§ **WORK INSTRUCTIONS**:
Use the entries below and reproduce exactly the lines from the one containing "Screen dimensions: 1920x1080" down to the one containing "You are a computer-use agent. Image", both of them included.

Source data:
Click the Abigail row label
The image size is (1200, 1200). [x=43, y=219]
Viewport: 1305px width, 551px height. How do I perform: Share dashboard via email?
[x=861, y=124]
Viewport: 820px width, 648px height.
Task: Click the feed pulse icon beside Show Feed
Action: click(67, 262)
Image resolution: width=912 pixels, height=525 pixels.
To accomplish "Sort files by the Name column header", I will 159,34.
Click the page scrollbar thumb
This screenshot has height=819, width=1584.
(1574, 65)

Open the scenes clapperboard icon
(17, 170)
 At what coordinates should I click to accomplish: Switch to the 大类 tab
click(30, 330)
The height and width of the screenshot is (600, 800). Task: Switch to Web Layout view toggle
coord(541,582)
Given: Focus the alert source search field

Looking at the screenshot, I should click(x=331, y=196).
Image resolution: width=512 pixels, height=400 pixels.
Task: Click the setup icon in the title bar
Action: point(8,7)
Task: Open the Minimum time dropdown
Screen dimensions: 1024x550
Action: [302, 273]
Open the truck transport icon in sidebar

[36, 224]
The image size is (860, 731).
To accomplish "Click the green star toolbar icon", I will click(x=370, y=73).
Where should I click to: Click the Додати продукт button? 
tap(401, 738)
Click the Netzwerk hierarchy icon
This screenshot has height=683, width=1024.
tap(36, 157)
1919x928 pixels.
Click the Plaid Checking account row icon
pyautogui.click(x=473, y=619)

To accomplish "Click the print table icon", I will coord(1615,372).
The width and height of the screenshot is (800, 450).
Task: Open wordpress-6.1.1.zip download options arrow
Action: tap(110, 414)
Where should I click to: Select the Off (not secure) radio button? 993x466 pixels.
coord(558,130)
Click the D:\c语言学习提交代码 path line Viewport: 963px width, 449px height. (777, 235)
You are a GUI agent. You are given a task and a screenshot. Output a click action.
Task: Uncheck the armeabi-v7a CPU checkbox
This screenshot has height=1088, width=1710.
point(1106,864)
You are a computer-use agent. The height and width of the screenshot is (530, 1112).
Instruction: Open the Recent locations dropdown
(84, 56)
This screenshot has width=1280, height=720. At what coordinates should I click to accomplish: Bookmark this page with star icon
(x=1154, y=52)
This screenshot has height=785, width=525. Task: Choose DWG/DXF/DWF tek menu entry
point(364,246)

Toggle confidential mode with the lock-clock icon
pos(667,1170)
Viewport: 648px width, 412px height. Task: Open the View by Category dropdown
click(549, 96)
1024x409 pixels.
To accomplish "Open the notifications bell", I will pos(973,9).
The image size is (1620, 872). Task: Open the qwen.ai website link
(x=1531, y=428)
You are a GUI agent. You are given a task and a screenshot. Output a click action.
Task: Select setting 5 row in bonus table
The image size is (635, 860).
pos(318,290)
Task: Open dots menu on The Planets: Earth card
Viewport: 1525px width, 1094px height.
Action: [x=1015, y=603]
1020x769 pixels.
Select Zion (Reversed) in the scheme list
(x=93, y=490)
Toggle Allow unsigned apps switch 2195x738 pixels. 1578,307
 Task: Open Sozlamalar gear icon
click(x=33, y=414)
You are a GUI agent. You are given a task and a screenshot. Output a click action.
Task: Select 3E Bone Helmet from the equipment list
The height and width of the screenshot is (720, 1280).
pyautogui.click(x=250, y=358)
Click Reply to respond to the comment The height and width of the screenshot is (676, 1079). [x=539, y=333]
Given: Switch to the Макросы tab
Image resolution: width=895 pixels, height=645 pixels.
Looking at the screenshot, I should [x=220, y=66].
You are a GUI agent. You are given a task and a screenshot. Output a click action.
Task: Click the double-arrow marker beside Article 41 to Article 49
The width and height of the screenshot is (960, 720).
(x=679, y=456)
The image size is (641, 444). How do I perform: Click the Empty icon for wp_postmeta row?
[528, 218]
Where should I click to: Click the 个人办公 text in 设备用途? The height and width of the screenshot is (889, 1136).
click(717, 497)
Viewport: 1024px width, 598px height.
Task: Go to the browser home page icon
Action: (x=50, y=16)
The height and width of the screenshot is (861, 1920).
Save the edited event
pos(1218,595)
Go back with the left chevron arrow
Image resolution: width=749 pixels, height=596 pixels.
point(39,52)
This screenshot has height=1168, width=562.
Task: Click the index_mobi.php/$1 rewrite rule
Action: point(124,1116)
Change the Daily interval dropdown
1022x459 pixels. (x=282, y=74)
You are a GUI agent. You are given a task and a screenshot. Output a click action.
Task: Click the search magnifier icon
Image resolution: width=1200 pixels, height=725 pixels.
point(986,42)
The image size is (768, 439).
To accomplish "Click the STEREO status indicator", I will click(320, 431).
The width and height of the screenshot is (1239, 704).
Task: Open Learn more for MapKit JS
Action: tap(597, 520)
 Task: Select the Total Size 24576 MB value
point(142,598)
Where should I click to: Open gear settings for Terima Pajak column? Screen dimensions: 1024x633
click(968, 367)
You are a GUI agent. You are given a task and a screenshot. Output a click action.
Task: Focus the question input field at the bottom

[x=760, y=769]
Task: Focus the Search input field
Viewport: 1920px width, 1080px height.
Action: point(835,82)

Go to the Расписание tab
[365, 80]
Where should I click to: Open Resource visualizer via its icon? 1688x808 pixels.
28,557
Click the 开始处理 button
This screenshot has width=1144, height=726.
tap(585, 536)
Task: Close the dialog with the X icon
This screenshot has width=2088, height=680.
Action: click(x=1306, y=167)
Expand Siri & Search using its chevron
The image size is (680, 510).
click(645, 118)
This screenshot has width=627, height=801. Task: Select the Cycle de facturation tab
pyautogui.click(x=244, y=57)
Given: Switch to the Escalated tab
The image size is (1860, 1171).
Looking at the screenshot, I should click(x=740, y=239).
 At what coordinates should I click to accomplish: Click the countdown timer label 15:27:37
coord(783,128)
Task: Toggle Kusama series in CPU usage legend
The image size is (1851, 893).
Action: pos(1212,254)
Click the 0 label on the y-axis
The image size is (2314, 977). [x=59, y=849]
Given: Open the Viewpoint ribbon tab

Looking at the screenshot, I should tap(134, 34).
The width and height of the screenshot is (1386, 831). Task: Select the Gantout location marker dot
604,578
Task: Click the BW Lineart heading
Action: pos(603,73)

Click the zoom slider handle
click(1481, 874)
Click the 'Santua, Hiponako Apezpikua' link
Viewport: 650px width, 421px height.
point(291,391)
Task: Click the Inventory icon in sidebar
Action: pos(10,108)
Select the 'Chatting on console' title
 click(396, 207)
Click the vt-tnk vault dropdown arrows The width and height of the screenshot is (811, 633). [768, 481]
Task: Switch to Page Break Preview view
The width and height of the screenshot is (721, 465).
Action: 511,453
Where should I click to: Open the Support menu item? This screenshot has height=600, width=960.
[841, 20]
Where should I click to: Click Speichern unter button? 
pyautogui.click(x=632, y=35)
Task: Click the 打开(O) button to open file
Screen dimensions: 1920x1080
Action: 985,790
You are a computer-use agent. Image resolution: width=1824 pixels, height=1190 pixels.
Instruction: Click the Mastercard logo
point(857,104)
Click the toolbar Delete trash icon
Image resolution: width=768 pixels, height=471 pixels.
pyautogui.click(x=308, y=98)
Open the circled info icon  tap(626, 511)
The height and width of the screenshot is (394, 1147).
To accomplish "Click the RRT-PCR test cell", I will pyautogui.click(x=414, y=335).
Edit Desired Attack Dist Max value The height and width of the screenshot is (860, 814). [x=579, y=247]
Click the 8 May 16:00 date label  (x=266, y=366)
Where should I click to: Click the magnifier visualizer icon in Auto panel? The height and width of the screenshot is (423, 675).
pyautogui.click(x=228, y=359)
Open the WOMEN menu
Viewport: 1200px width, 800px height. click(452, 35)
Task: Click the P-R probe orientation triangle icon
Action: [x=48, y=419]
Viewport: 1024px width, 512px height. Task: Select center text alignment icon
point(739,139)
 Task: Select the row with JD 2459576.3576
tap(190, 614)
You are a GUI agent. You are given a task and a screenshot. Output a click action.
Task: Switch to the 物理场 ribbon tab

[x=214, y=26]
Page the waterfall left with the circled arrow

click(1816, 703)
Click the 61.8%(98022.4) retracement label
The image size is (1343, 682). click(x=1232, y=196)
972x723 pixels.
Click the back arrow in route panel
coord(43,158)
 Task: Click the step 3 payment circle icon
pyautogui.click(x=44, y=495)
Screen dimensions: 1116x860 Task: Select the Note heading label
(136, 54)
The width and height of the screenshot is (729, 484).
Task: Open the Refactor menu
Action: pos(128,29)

§ **EXPECTED ANSWER**:
Screen dimensions: 1920x1080
Action: 985,790
You are a computer-use agent. Image resolution: width=1824 pixels, height=1190 pixels.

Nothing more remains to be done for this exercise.